Surcharge de travail, pas de licenciement

7S-epuisement-travailL'employeur ne peut licencier un salarié en arrêt maladie dont l'origine pourrait être liée à une surcharge de travail et un manque de l'employeur à son obligation de résultat en matière de prévention et de sécurité de ses salariés.

Dans cette affaire jugée une salariée, chef de produits senior, avait fait l’objet d’un arrêt maladie, alors qu’elle aurait été exposée à un stress permanent et prolongé en raison d’une surcharge de travail et que cette situation s’était traduite par un épuisement professionnel et une dégradation de son état de santé.

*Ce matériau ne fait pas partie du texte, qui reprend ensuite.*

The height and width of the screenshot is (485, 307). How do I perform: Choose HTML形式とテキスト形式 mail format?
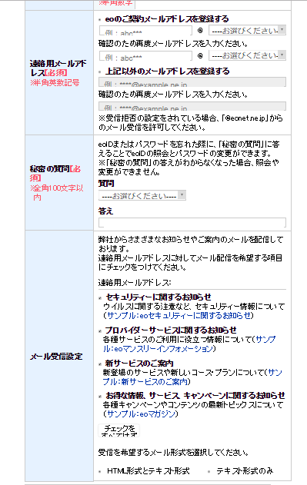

En raison de cette situation, la Cour de cassation a reproché à la cour d’appel d’avoir validé le licenciement de la salariée, sans rechercher s’il n’y avait pas un lien entre la maladie et un manquement de l’employeur à son obligation de sécurité de résultat. En effet, en présence d’un tel lien, l’employeur ne pouvait pas invoquer les perturbations provoquées par l’absence prolongée de la salariée pour justifier son licenciement.

La législation et la jurisprudence prévoient que l’employeur a la possibilité de licencier un salarié en arrêt de travail (sauf accident de travail et maladie professionnelle) si cette absence prolongée perturbe le fonctionnement de l’entreprise et nécessite de procéder au remplacement définitif du salarié. Toutefois, cette possibilité de licenciement disparaît dès lors que l’absence prolongée résulte d’un manquement de l’employeur à son obligation de sécurité de résultat.

C'est que rappelle la Cour de cassation :

L'employeur, tenu d'une obligation de sécurité de résultat en matière de protection de la santé et de la sécurité des travailleurs, manque à cette obligation lorsqu'un salarié est victime, du fait de ses conditions de travail, d'une altération de sa santé physique ou mentale ; qu'ainsi, en déboutant la salariée de sa demande, aux motifs inopérants qu'elle "n'a à aucun moment alerté son employeur quant à l'existence d'une situation de stress anormale ni davantage pris attache avec la médecine du travail", et qu'elle "reste taisante quant aux mesures limitativement énumérées par la loi... que celui-ci (l'employeur) aurait dû prendre et les éléments qui auraient dû l'alerter quant à l'existence de la situation dénoncée", la cour d'appel a violé les articles L. 4121-1 et L. 4121-2 du code du travail.